Killough’s fears were confirmed when a specialist from Easter Seals determined that Gillian was 50 percent delayed.

It was a day the Gardnerville mom remembers as much for the devastation as for the hope that came with it.

“It took me from being so upset about it to an overwhelming sense of relief that we’re going to fix it, and we’re going to fix it right away,” she said.

Brian Patchett, president of Easter Seals Nevada, said catching a problem early is key to education.

“For every dollar spent on early intervention, we’ll save $7 down the road,” he said.

He announced Tuesday the opening of the new Easter Seals office in Carson City, which will serve children with developmental disabilities from birth to age 3. He said the nonprofit began serving Northern Nevada in November and had hoped to have around 40 families enrolled.
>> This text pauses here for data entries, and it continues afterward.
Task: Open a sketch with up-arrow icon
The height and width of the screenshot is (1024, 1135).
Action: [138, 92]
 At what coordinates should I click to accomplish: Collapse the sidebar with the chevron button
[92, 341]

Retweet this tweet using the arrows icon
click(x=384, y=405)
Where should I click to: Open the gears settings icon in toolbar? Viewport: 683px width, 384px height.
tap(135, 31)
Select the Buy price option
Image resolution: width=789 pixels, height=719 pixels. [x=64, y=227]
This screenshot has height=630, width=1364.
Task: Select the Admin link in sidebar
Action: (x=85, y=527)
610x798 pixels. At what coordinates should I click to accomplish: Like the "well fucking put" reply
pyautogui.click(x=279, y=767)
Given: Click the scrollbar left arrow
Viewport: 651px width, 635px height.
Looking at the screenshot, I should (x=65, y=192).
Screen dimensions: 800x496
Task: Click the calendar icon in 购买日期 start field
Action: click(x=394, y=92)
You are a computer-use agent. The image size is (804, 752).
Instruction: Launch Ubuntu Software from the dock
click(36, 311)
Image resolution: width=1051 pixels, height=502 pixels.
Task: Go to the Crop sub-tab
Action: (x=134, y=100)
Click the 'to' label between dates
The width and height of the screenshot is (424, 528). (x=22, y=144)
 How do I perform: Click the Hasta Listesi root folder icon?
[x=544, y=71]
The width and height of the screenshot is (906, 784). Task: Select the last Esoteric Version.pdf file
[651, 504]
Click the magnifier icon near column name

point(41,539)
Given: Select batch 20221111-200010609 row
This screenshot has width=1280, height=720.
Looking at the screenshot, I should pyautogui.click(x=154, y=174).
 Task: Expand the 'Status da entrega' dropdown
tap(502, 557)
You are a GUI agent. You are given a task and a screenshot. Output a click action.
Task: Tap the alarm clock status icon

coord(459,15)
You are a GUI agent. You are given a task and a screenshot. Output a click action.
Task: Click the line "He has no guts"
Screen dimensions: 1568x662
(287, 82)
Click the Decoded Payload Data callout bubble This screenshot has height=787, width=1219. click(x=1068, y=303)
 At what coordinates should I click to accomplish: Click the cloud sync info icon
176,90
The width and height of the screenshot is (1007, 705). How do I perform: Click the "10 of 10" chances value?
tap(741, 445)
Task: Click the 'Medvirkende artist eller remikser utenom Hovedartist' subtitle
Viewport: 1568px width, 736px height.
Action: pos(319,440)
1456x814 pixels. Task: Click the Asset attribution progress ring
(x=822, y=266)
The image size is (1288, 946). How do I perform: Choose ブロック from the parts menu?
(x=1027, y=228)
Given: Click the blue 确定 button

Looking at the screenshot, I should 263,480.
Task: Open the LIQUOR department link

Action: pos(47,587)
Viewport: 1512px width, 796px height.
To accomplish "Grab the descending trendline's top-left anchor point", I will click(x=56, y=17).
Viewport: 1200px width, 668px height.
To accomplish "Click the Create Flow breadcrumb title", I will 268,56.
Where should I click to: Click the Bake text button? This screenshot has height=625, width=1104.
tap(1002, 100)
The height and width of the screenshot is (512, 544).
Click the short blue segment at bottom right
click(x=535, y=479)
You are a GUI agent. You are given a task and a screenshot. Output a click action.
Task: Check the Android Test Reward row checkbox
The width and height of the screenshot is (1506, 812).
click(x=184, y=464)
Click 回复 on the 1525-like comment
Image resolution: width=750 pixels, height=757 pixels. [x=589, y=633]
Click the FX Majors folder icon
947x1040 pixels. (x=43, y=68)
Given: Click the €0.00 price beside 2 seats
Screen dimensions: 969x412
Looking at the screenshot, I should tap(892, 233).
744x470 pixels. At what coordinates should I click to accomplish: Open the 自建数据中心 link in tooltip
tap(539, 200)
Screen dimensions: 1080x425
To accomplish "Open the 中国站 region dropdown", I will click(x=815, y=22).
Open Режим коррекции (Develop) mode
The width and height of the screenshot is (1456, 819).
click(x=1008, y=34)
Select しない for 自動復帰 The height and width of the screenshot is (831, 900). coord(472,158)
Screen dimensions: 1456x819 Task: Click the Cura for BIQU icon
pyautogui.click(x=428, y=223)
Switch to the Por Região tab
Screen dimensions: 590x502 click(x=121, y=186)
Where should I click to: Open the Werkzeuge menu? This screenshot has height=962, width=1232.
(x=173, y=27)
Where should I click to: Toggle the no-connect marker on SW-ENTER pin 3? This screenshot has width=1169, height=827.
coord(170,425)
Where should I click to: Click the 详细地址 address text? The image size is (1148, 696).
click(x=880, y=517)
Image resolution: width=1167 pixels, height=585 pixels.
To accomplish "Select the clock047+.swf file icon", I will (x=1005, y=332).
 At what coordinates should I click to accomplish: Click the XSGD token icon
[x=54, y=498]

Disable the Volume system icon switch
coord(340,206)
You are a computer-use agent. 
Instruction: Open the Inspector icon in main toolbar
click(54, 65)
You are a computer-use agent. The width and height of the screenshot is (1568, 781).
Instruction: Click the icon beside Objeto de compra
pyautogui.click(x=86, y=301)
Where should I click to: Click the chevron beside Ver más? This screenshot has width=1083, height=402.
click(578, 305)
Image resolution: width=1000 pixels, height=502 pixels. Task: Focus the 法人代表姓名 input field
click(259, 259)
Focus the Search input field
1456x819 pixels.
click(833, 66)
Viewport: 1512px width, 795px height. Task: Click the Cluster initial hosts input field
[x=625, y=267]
“As of (Monday) we had 95,” he said. “Clearly there’s a need here. Our vision here is that we’ll see that number double many times.”

Carson City Mayor Bob Crowell said the nonprofit agency is a good addition to the capital.

“There’s nothing more important than children,” Crowell said. “And there’s nothing more important than taking care of children who are developmentally disabled.”

Patchett said the Carson City center will increase to eventually serve teens and adults. He said he also wants to see the services expand beyond Carson City to rural areas throughout the state.

“After just a few months, we see a dramatic difference,” Patchett said. “We see miracles.”

In the three weeks she’s been a part of the program, Killough said, she’s beginning to see her own miracles.

She and Gillian are both learning basic signs so they can communicate with one another – although 2-year-old Sophie still interprets for them sometimes. Killough is also learning to turn playtime into lessons in verbalizing.

More tests are scheduled to determine the cause of her speech delay, but Killough said she is already seeing improvements in her daughter, who will turn 1 on Saturday.

“We were at the grocery store the other day, and she said ‘Hi’ to someone,” Killough recounted. “I almost started crying right there.”